Prompt:
In the entries below, find the line with "The height and width of the screenshot is (600, 1200)." and the line with "1500x813 pixels.". Reproduce those two lines and every line between them exactly, and nothing more.

Records drawn from a dataset
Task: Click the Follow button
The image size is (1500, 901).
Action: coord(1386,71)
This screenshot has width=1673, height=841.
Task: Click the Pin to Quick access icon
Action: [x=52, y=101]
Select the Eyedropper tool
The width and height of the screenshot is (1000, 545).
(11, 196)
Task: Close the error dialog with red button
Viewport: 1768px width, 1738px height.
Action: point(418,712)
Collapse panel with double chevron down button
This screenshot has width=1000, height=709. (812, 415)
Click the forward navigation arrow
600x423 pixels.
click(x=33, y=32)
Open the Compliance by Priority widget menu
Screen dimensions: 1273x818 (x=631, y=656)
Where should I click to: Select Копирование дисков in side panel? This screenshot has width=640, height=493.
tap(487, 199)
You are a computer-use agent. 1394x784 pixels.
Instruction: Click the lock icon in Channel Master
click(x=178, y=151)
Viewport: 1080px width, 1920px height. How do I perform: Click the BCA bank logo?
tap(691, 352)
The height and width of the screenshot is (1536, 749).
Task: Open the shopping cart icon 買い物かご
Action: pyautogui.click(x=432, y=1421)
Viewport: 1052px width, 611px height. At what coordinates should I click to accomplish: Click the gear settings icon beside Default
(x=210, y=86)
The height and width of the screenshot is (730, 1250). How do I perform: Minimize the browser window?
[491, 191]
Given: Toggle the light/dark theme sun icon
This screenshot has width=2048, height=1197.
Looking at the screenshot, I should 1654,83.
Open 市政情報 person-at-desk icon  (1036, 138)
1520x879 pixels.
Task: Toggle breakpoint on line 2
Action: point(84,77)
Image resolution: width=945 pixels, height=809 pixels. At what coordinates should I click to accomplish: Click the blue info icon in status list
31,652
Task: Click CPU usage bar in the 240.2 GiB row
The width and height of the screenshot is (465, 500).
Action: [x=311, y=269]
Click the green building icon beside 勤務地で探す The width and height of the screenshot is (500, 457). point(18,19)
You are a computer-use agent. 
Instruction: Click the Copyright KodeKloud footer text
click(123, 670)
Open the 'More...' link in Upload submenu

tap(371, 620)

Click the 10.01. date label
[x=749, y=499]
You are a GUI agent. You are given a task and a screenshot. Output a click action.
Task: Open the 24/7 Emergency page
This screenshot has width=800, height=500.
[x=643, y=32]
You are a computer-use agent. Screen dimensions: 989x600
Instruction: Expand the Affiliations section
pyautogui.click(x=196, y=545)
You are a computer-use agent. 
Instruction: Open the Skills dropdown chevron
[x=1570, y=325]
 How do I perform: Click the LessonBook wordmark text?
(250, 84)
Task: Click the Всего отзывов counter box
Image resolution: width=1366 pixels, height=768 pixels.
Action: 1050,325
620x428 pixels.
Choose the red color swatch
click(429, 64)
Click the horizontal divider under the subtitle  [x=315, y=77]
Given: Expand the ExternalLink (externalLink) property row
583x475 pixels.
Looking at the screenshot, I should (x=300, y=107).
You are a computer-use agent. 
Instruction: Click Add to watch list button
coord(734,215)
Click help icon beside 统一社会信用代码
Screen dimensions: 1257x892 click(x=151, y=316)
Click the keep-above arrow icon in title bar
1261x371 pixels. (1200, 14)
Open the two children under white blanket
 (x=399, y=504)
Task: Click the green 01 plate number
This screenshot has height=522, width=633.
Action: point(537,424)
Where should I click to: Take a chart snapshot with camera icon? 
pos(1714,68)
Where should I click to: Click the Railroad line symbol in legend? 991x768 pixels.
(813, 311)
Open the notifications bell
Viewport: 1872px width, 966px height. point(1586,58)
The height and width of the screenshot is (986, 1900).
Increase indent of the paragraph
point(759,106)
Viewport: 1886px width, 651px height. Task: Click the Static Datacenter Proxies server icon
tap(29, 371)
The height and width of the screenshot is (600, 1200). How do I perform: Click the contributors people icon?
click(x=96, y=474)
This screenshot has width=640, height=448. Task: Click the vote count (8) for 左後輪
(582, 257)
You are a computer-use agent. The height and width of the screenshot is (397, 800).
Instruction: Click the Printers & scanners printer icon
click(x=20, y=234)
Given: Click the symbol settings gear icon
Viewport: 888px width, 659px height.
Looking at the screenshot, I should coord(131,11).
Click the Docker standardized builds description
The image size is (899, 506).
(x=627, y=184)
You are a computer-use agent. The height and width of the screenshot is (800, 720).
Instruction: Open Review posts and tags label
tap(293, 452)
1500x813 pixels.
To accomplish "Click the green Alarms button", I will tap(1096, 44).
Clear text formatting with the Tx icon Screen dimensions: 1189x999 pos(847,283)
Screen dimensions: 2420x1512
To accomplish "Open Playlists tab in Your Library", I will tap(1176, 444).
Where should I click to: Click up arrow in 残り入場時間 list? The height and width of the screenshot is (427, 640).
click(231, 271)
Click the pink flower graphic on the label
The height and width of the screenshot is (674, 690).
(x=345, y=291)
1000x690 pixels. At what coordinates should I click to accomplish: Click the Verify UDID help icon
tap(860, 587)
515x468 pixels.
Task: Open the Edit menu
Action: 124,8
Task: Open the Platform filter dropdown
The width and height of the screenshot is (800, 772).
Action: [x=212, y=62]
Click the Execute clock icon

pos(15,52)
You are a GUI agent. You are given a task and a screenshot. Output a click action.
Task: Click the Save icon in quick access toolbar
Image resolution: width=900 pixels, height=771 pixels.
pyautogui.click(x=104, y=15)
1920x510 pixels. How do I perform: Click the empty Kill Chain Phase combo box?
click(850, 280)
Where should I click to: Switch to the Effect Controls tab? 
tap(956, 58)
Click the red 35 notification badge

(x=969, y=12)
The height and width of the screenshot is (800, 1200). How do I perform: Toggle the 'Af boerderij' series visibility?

Task result:
The height and width of the screenshot is (600, 1200). How do I perform: Click the contributors people icon?
click(x=96, y=474)
This screenshot has width=640, height=448. Task: Click the vote count (8) for 左後輪
(582, 257)
You are a computer-use agent. The height and width of the screenshot is (397, 800).
Instruction: Click the Printers & scanners printer icon
click(x=20, y=234)
Given: Click the symbol settings gear icon
Viewport: 888px width, 659px height.
Looking at the screenshot, I should coord(131,11).
Click the Docker standardized builds description
The image size is (899, 506).
(x=627, y=184)
You are a computer-use agent. The height and width of the screenshot is (800, 720).
Instruction: Open Review posts and tags label
tap(293, 452)
1500x813 pixels.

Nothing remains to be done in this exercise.